There is some risk that I will be accused of snobbery in making these remarks. I understand and appreciate this risk. That will be particularly true given that a small, but growing number of serious academics have taken some first steps towards putting the field of AI safety on a secure academic footing (a good development). Nevertheless, I think that these words must be said.
One central issue concerns the degree of permissible speculation. Academics are, as a rule, quite hesitant to discuss matters which can only be approached in a speculative manner. We want clear models, good evidence, and promising theories. When we do not find these things, we think it is best to hold off on speculation, because we think that highly speculative theorizing runs a significant risk of being misleading.
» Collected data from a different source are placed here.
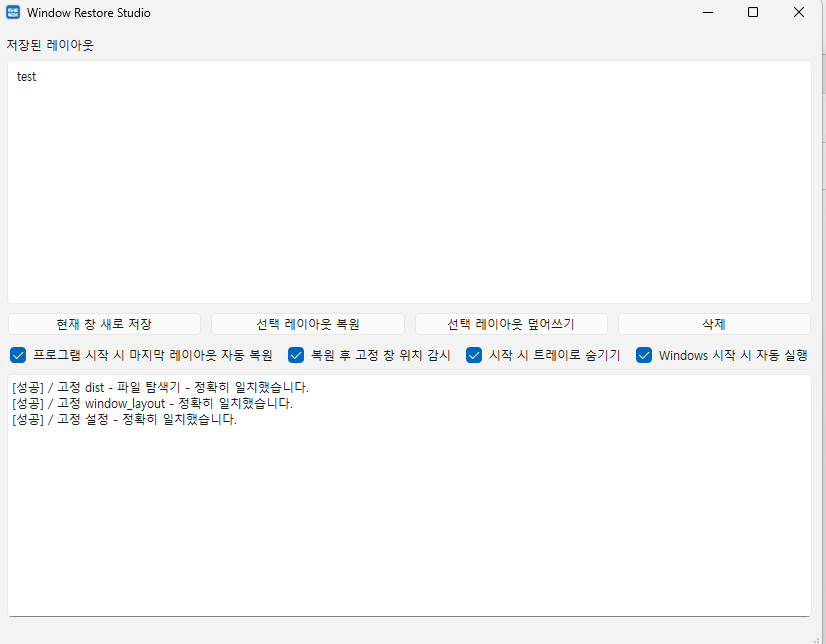Click the window_layout log entry
This screenshot has height=644, width=826.
point(152,403)
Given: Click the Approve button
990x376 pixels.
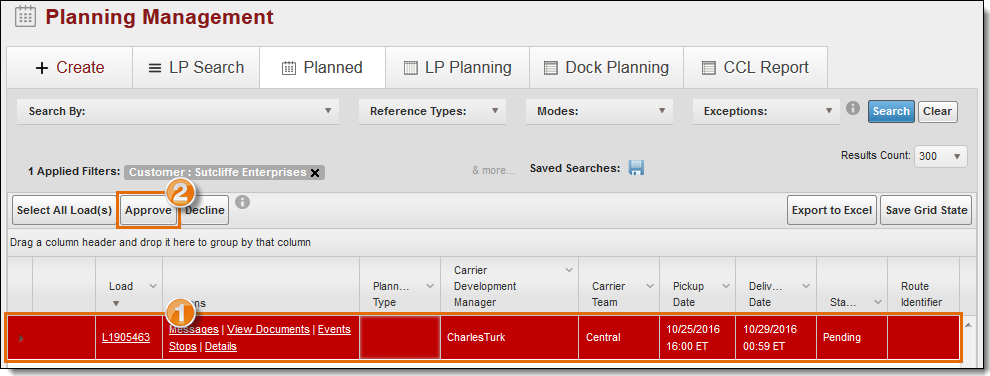Looking at the screenshot, I should click(148, 210).
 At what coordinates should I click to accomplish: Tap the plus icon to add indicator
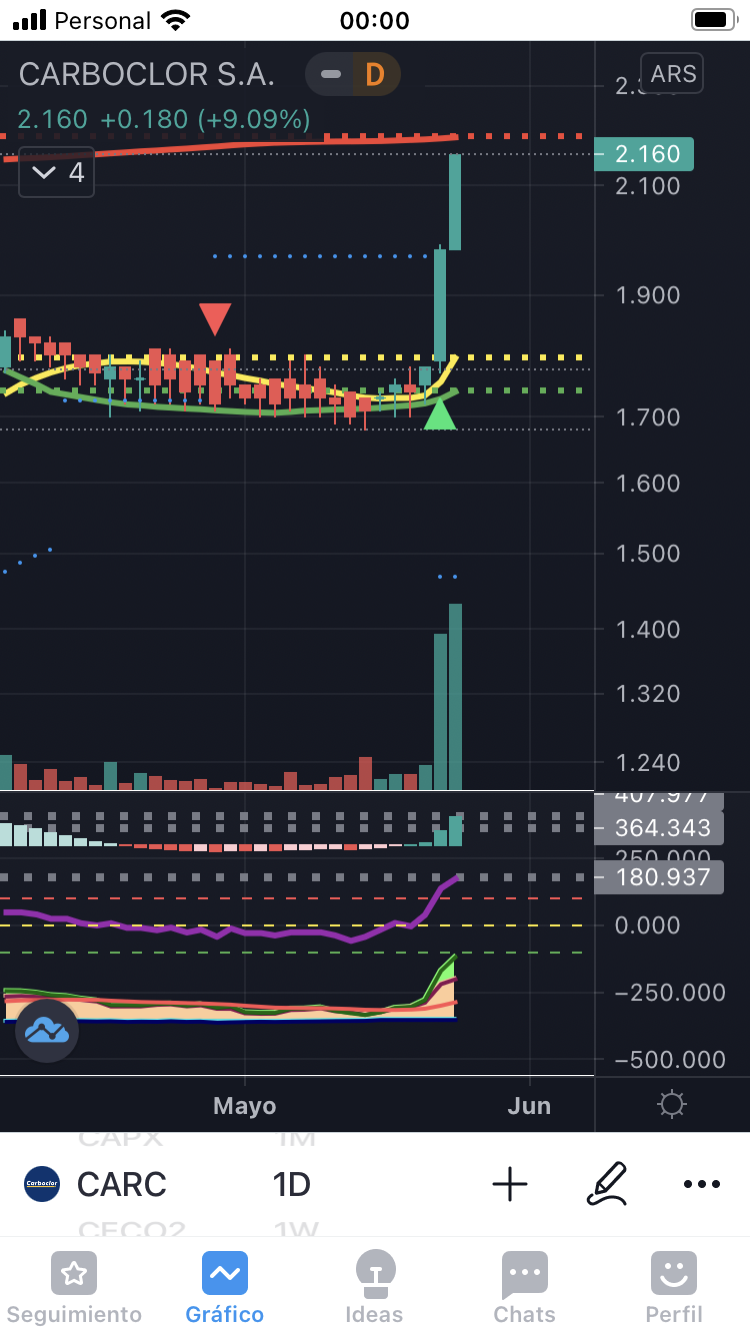click(510, 1184)
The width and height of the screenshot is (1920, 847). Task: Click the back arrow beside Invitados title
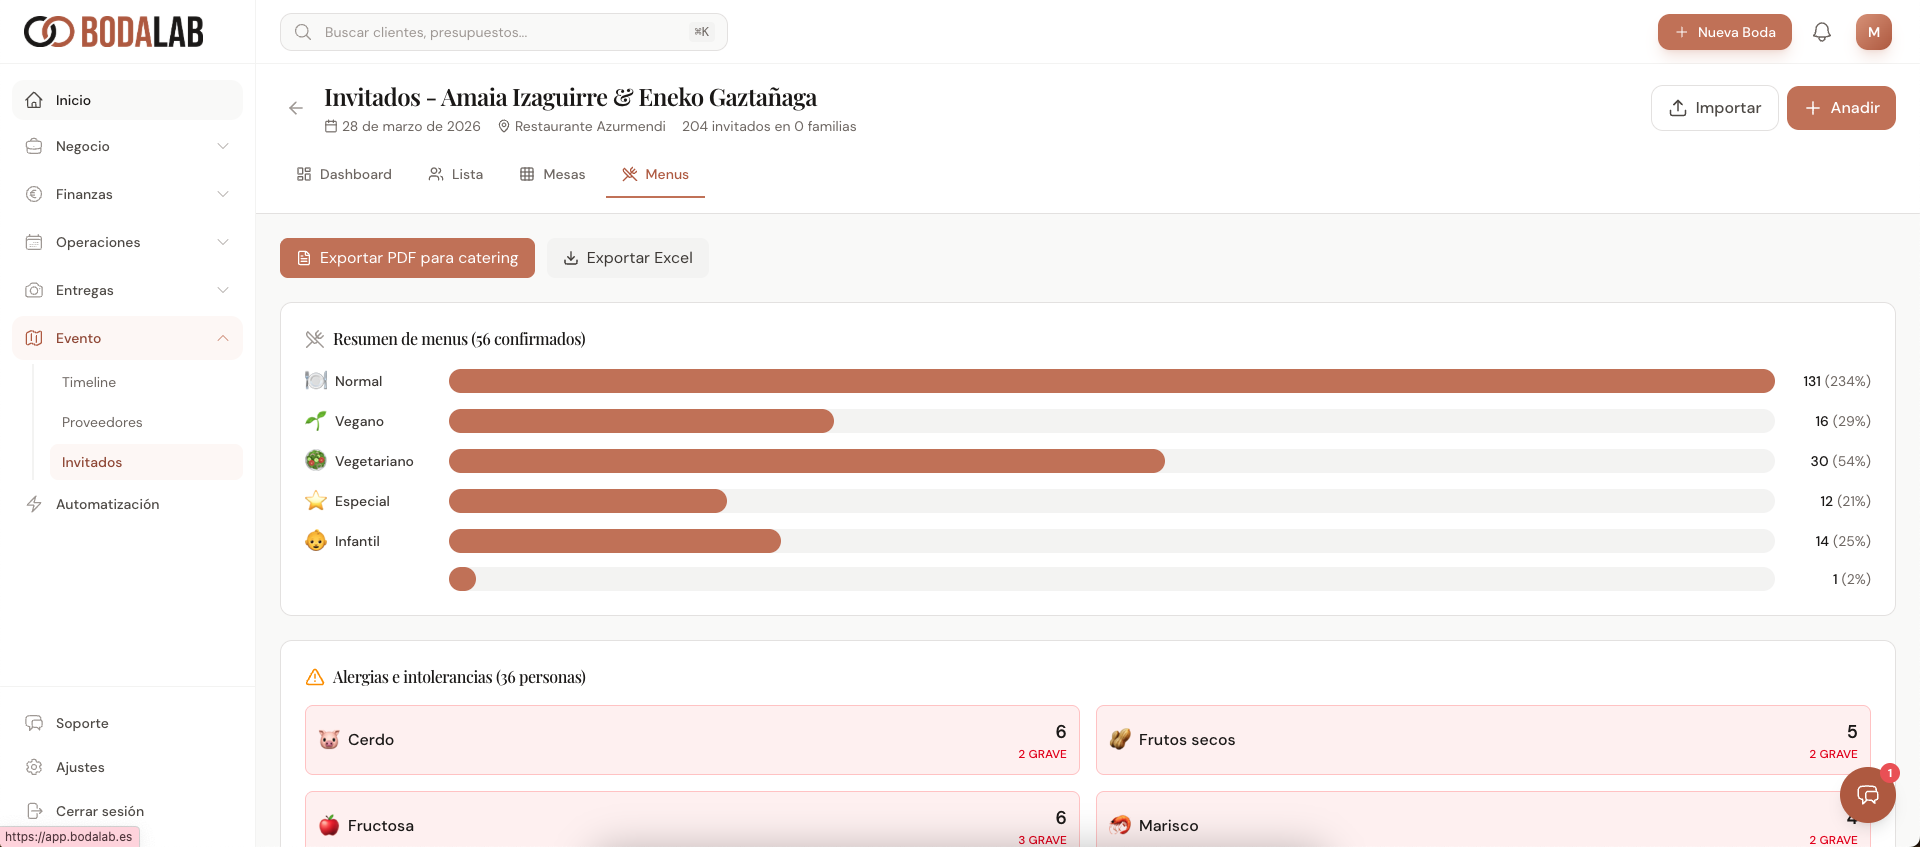(x=296, y=108)
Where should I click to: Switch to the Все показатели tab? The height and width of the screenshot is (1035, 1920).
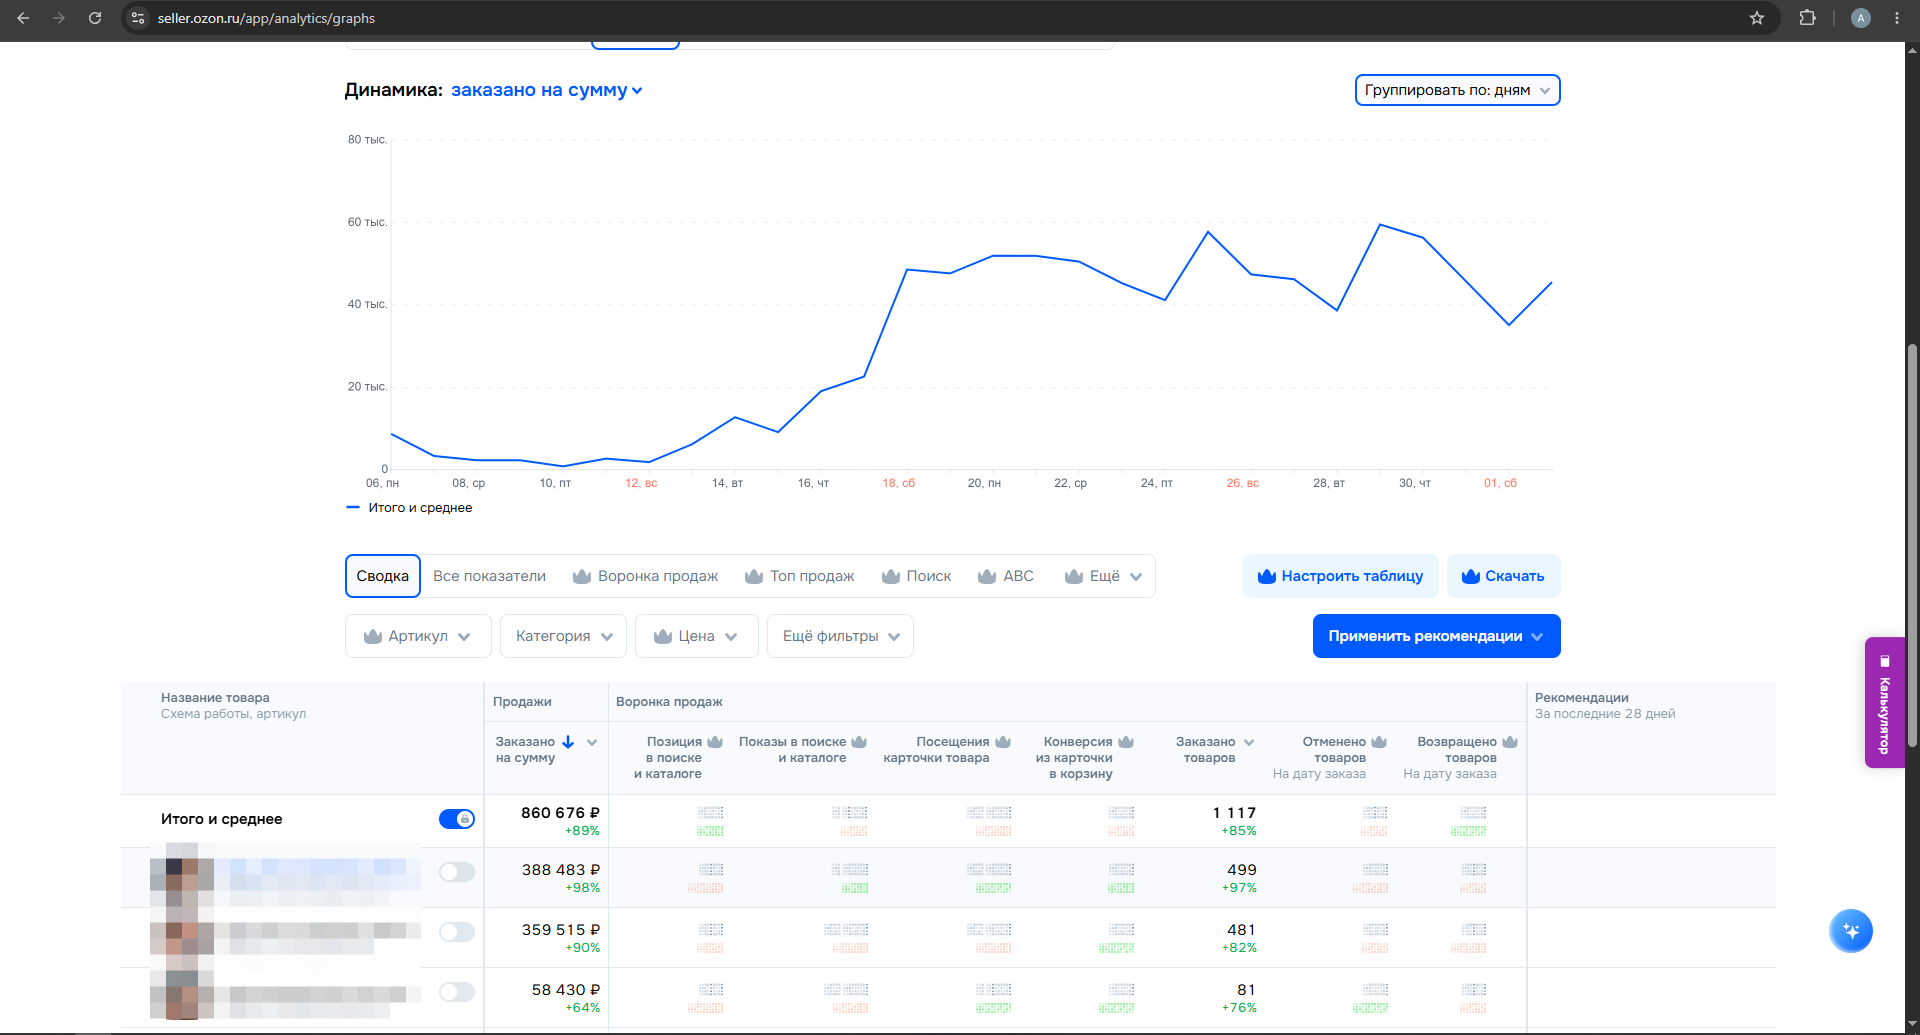tap(489, 576)
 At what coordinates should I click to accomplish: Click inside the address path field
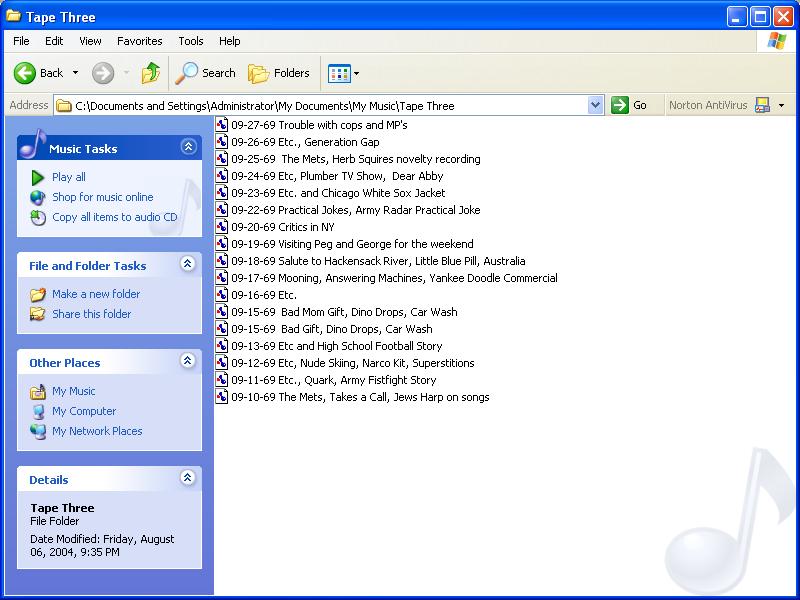click(x=330, y=105)
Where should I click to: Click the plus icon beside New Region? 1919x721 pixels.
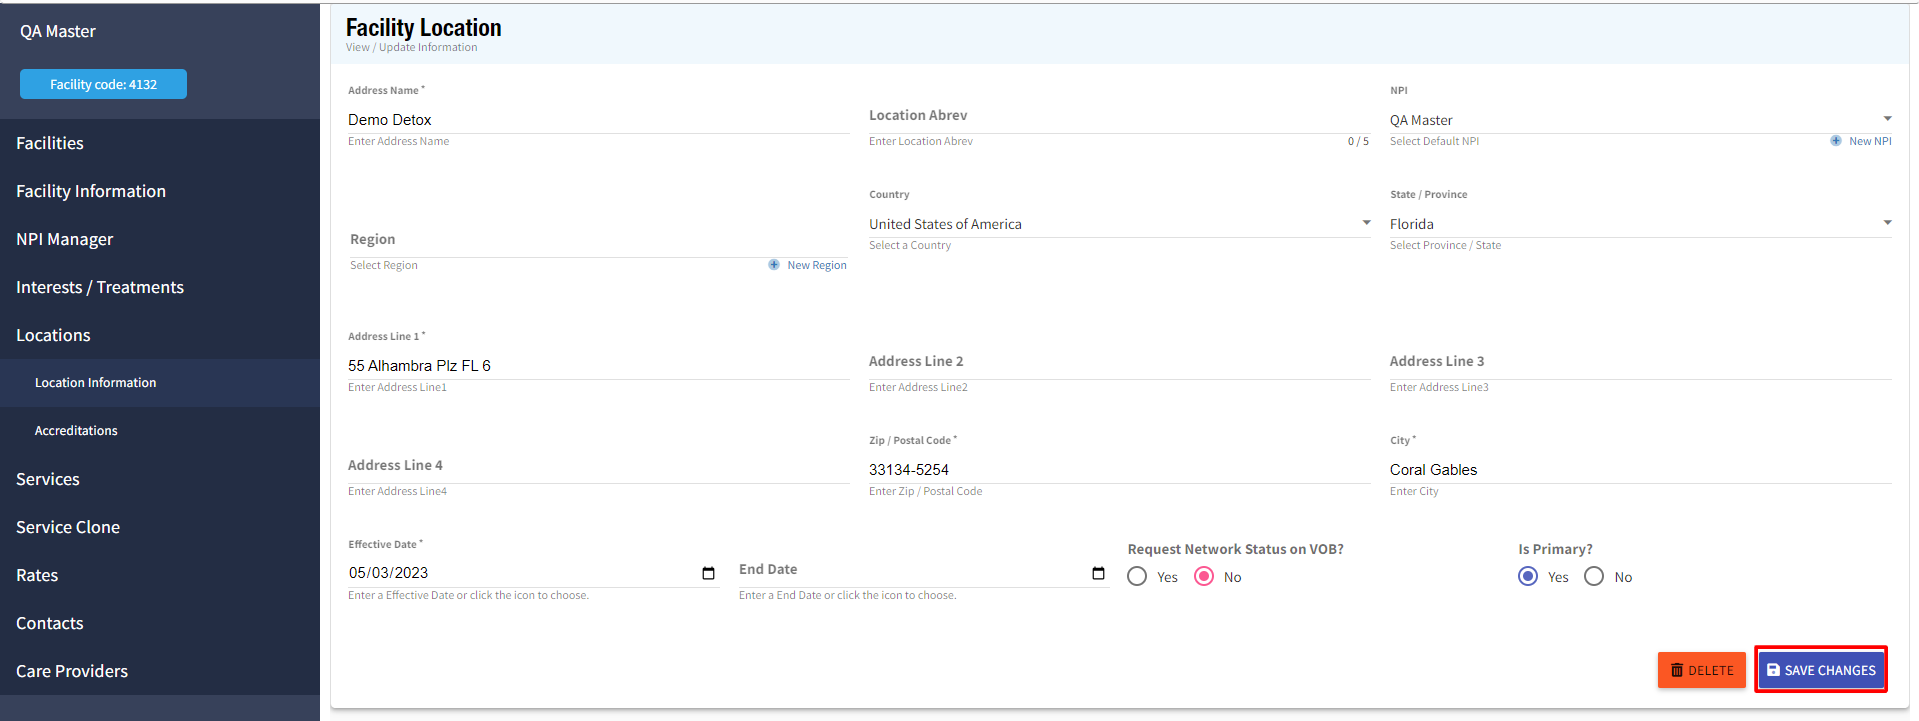click(x=774, y=265)
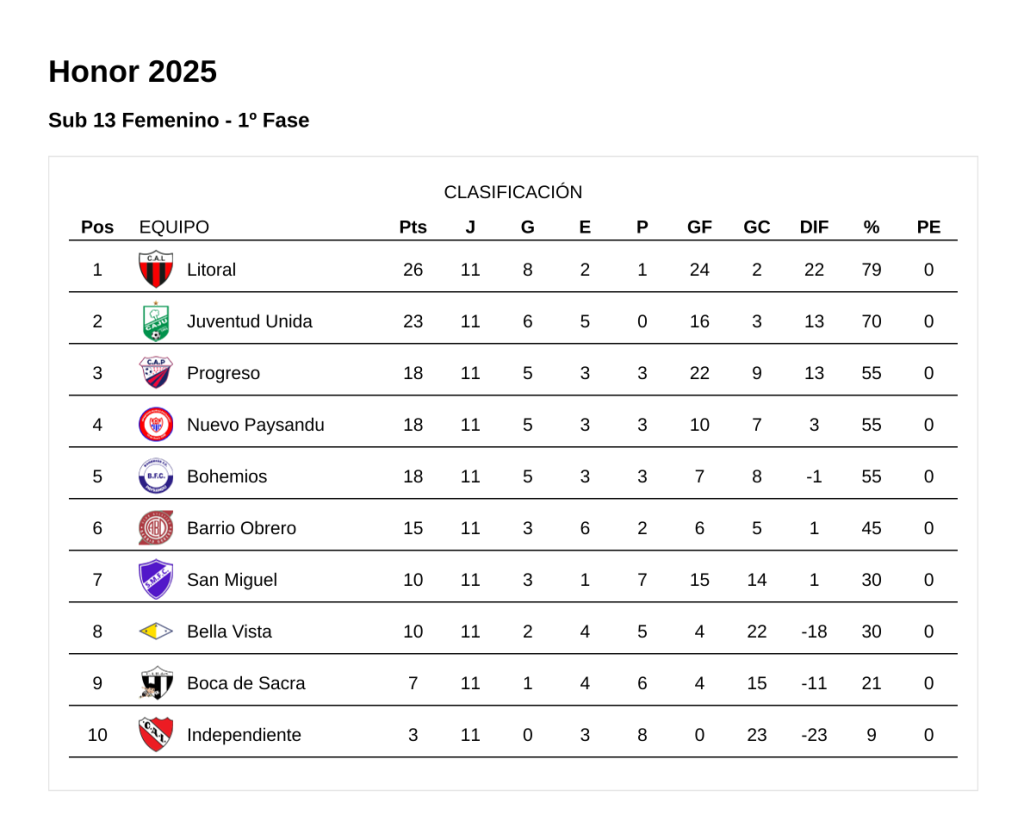Image resolution: width=1024 pixels, height=840 pixels.
Task: Click the Boca de Sacra crest
Action: [155, 683]
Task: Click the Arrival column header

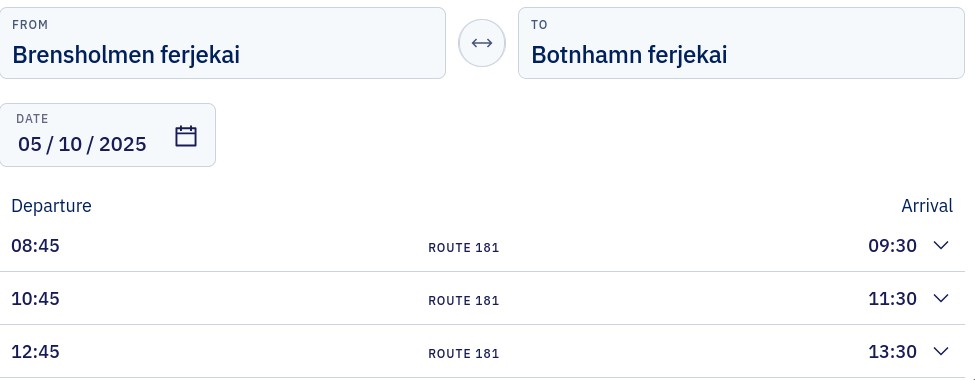Action: click(x=927, y=206)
For my own part, I spent more than a year refusing to engage with any work in AI safety, precisely on the grounds that I judged it to be too speculative. This is the stance of most scholars today, even scholars interested in artificial intelligence. My attitude has not changed. I engage in these discussions against my better judgment, and conscious of a significant risk that my own remarks will be speculative and misleading. I do this because I think that effective altruists have placed a dangerous degree of confidence in arguments that artificial intelligence poses a significant existential threat in this century, and because that confidence is being used to misdirect billions of dollars of philanthropic funding away from what I view as worthier causes.
A related issue concerns standards of evidence. Standards of evidence are, as a rule, hard to articulate, but in general scholars impose high standards of evidence before they are willing to invest significant confidence in a theory. At many points, the most helpful complaint that I will find myself able to make is that existing arguments for existential risks from artificial intelligence (AI risks) do not meet what many would regard as minimal standards of evidence.
A third issue concerns the notion of a scholarly literature. I am often told by AI safety researchers, even those holding academic positions, that there is a robust and flourishing scholarly literature on AI safety. When I ask them to show me this literature, I am shown a few published papers intermixed with a large volume of blog posts, forum discussions, discord chats, and other nontraditional media. I was once asked, quite possibly in earnest, to read and cite a 700-page transcript of blog debates bearing the illustrious title `AI go FOOM‘.
To my mind, a scholarly literature consists primarily of research articles and monographs published by reputable journals and publishers after a process of pre-publication peer review. The authors of scholarly articles typically hold PhDs in their fields, as do their reviewers. I am hesitant to recognize the current assemblage of blog posts, forum discussions and the like, often written by nonterminal degree holders, as constituting a scholarly literature.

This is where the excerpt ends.